Selling Sub To Home

I have a buyer for one of my Sub To homes, What is the process I need to take if the home is in a land trust, this is the first home I have had to cash out.

Rob Carroll
AHS

Comments(5)

  • jeff120027th June, 2004

    It's really up to you and your buyer. Do they want or need you to provide financing?, Are they bring new money to the table to cash you out?
    You can sell this property creatively, or conventionally. How you acquired it has very little to do with how you sell it. Unless you obligated yourself to something when you purchased it. If so abide by them.
    If there will be new financing, I'd recommend killing the Trust that you established. This is easy. When the terms of the sale have been met, you can simply instruct the Trustee to issue a trustee's deed to the new owner. After this has been done. if there is no other property in the trust, the trust is no longer funded, and therefore a dead issue.
    If the existing financing will remain in place, yo could leave the trust in place, Your choice. If the trust will remain in effect, you can assign the beneficial interest in the trust to the new owners.

    Jeff[ Edited by jeff12002 on Date 06/07/2004 ]

  • active_re_investor7th June, 2004

    I would say that Jeff's response pretty much answers the question.

    One point not raise in the question that you might consider...

    Will you see much of a profit coming out of the deal. If you expect to roll the money forward into another deal consider a sale to the buyer structured as a 1031 exchange.
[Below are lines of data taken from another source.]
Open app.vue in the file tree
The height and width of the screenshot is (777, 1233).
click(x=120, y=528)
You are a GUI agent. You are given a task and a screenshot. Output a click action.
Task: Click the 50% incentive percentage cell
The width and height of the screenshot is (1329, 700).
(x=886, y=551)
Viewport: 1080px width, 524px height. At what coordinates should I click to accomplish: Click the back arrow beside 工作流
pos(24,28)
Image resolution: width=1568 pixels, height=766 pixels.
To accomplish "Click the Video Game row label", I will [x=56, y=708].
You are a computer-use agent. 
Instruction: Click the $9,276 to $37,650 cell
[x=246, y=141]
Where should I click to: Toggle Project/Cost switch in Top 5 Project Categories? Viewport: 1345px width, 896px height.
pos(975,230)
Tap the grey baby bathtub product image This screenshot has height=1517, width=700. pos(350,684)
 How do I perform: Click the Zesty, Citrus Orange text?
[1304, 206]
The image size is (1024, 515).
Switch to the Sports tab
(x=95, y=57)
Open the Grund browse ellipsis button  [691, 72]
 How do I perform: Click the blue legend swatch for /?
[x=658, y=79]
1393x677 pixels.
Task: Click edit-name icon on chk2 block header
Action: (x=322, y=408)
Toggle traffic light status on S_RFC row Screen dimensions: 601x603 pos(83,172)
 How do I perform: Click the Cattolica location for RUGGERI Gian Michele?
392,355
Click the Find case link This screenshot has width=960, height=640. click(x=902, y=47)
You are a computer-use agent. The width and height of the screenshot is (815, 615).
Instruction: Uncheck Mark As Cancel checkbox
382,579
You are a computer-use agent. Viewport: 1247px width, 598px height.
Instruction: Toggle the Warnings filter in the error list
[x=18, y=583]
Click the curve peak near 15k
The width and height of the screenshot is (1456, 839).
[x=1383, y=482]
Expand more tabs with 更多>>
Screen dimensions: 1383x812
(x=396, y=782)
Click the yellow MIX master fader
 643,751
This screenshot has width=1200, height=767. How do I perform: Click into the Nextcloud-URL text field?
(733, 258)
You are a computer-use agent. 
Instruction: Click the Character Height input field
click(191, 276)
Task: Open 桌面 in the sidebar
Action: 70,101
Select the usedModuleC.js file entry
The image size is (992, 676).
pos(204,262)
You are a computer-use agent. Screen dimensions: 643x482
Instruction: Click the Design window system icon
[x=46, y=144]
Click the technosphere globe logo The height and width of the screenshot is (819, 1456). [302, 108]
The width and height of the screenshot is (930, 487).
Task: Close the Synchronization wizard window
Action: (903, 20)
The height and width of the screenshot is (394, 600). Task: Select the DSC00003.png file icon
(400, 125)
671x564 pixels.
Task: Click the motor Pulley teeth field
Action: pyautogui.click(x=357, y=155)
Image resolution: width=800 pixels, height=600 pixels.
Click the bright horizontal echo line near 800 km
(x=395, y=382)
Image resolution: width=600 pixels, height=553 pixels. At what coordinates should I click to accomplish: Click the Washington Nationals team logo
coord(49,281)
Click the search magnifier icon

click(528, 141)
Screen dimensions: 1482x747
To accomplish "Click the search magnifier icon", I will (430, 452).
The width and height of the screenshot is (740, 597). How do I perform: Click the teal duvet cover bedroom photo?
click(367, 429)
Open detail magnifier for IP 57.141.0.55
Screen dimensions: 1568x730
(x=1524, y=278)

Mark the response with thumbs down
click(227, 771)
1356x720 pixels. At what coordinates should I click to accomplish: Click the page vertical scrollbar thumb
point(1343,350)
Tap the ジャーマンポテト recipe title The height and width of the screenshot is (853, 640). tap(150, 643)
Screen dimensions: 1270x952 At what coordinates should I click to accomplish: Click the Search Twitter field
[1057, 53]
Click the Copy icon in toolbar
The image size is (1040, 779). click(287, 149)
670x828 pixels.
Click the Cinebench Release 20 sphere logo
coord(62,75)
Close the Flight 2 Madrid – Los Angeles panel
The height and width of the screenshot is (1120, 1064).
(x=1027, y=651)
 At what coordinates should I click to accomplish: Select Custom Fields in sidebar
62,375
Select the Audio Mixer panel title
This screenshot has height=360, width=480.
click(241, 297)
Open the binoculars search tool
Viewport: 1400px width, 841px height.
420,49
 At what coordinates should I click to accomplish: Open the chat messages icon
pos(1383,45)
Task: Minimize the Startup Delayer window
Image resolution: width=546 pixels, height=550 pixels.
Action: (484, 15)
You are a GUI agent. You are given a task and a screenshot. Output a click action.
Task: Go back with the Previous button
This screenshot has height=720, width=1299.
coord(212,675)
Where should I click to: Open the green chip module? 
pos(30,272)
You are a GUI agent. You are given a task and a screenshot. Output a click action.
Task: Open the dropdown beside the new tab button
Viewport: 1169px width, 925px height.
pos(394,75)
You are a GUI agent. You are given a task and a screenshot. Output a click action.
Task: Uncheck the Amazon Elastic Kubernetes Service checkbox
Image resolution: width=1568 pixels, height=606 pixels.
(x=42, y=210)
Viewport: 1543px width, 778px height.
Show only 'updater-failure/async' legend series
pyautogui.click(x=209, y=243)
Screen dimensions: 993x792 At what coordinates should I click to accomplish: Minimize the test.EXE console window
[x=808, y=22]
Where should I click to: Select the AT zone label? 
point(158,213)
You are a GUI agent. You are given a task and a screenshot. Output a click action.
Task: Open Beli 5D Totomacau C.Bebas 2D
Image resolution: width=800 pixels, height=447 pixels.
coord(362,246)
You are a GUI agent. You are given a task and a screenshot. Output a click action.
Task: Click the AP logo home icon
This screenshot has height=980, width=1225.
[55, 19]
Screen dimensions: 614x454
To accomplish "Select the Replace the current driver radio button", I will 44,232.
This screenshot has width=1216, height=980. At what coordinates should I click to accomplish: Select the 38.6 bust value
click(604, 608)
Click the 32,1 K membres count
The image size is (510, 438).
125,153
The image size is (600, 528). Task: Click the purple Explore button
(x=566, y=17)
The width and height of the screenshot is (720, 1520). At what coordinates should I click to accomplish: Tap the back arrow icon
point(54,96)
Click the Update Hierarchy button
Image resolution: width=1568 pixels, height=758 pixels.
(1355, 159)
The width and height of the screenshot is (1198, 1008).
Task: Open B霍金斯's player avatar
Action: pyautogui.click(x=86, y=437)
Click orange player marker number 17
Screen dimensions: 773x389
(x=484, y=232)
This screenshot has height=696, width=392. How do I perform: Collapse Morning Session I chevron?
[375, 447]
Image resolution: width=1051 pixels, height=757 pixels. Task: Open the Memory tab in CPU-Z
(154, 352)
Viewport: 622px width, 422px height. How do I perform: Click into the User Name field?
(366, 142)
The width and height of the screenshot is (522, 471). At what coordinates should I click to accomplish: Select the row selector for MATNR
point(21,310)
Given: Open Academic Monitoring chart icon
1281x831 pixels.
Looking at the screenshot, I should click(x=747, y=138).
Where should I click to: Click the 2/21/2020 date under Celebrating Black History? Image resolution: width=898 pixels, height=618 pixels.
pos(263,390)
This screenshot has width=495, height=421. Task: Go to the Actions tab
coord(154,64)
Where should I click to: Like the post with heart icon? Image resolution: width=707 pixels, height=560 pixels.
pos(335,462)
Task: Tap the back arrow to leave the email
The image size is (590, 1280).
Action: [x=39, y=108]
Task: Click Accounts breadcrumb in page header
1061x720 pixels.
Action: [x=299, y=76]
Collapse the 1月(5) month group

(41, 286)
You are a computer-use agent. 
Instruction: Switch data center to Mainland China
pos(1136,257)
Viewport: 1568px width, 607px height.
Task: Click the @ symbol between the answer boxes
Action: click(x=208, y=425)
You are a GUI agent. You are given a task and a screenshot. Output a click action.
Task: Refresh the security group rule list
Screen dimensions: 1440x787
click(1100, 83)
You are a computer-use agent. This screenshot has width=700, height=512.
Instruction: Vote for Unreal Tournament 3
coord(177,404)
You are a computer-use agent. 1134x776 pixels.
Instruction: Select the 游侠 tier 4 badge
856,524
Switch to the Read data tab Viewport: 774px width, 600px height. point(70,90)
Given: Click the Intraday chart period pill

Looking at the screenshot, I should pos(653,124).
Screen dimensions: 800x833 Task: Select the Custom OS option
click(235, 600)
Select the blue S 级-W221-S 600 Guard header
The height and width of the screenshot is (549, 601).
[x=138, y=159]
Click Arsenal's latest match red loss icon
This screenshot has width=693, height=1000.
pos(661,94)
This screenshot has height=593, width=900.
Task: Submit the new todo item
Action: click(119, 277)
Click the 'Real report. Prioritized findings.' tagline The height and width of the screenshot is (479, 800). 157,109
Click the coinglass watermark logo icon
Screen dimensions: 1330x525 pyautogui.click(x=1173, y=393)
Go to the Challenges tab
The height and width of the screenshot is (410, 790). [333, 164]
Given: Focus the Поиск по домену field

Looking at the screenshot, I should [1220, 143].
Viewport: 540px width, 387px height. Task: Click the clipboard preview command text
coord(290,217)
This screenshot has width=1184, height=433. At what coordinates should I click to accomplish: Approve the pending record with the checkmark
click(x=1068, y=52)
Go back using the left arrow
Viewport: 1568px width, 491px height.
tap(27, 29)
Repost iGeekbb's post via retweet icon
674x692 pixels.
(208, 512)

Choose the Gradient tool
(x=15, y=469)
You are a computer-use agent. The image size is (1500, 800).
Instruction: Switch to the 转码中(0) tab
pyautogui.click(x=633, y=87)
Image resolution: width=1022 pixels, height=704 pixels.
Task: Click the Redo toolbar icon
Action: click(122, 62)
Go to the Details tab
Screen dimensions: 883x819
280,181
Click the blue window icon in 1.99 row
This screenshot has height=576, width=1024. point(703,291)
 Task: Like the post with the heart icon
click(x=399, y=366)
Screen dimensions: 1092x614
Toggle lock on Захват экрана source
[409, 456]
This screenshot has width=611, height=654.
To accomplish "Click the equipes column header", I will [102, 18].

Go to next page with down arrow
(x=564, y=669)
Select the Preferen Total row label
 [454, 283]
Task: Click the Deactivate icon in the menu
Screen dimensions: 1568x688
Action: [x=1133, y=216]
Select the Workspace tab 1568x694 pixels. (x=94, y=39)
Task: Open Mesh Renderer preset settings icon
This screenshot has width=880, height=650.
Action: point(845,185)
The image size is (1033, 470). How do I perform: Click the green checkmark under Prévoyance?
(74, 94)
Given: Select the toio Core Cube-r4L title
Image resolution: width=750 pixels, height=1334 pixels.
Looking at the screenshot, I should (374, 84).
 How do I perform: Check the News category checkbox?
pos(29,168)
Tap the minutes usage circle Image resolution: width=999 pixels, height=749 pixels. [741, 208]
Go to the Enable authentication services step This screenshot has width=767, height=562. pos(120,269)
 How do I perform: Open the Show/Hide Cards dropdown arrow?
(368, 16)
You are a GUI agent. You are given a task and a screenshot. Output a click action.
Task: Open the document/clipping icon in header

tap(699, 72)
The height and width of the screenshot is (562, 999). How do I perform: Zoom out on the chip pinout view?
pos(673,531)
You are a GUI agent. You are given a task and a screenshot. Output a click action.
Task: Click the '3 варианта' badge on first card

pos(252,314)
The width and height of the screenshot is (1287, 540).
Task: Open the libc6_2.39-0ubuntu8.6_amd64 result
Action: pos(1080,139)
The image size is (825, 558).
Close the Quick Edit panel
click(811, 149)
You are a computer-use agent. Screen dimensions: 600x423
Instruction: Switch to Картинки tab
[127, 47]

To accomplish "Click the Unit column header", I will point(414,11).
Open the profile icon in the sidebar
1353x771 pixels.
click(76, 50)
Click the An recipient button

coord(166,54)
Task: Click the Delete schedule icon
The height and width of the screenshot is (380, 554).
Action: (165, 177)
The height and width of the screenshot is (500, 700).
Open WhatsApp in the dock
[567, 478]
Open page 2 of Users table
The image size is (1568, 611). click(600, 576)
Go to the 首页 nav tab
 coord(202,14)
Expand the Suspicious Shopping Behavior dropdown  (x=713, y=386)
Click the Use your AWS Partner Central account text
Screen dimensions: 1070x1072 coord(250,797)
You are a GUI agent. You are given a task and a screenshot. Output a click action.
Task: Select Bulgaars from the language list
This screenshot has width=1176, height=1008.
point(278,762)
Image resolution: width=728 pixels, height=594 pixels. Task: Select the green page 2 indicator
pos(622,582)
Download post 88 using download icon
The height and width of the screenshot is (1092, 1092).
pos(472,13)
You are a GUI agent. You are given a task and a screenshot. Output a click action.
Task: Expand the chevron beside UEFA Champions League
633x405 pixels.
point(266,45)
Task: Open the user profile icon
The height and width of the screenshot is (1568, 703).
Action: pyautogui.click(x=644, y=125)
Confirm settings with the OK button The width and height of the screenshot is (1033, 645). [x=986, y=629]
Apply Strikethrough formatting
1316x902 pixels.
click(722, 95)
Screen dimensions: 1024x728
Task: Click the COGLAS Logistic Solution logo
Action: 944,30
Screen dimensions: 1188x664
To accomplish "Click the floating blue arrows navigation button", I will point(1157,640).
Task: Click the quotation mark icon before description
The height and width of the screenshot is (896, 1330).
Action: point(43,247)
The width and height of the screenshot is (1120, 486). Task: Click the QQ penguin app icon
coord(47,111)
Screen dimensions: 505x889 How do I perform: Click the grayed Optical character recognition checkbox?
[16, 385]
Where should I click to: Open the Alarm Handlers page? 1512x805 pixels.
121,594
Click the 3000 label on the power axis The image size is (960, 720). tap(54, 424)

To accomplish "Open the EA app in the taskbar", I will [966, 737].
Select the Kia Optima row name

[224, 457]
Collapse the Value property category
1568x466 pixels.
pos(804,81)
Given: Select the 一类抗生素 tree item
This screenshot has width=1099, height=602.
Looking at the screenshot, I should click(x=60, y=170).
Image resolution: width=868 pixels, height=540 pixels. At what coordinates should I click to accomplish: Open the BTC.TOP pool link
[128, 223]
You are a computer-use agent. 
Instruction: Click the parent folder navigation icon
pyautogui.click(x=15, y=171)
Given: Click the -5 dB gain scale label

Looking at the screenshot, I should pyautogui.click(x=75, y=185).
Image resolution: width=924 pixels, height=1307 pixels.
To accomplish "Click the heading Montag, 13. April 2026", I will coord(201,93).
This way you can defer the taxes due by moving the tax basis to a similar investment.

    The 1031 rules are specific. I just want to raise the possibility before you go and agree a sale and no longer have the option. As there is minimal impact to the buyer (mostly a paperwork change) they should not care. You do have some timing issues but find out about 1031's to identify.

    If needed start a new thread. Search the archives first as would guess this will have come up before (and search the articles).

    John
    [addsig]

  • Stockpro997th June, 2004

    Why kill the trust if new financing is used? As I hold beneficial interest the $$ flows through to me anyway and the trust can be ammended later, killed, or have other properties added to it.
    [addsig]

  • jeff120028th June, 2004

    Stockpro99,
    The only reason I recommendedkilling he trust is if you sell to someone that's not an investor, or doesn't understand trusts, then you will either end up educating them about the trusts, or leaving them to figgure things out for themselves.
    A large number of professionals in this business don't understand them, and they probably will get some crappy response from someone they trust that will end up causing doubt that things are on the up-and-up with your deal. This could cause issues that you will have to address to ease your buyers mind.
    It's not a legal issue by any means, I just don't want things to mess up my deals, so I try to remove the obvious obsticles along the way.

    Jeff

  • moveitnow8th June, 2004

    Depends on how you are selling your house. If your buyer has conventional financing, the trust will make things more complicated for the buyer and closing attorney, since the deed is in the trust and you will be transferring it to the buyer. Not impossible, just messy. Trying to explain the Transfer of Beneficial Interest to a buyer might make them reconsider the deal.

    If you are using a CFD, then you can leave it in trust until you are finally cashed out when the buyer refinances, since you will be keeping the deed.

    If you are wrapping a new mortgage around the original seller's mortgage, that could be ugly if the buyer stops paying. They get the deed, stop paying your mortgage, you have to pay the original seller's mortgage while you are foreclosing.

    Better to keep the deed unless they cash you and the original seller's mortgage completely out.